- _YOUR TASK_: Render every line of the entries below as a Markdown table with the columns Number and Entry line, omitting any blank lines.

Entries from a pointing dataset
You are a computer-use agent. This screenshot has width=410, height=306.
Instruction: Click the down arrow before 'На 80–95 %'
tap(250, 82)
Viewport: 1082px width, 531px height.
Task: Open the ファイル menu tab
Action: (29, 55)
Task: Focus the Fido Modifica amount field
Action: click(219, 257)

- _ANSWER FOR THE TASK_:
| Number | Entry line |
|---|---|
| 1 | You are a computer-use agent. This screenshot has width=410, height=306. |
| 2 | Instruction: Click the down arrow before 'На 80–95 %' |
| 3 | tap(250, 82) |
| 4 | Viewport: 1082px width, 531px height. |
| 5 | Task: Open the ファイル menu tab |
| 6 | Action: (29, 55) |
| 7 | Task: Focus the Fido Modifica amount field |
| 8 | Action: click(219, 257) |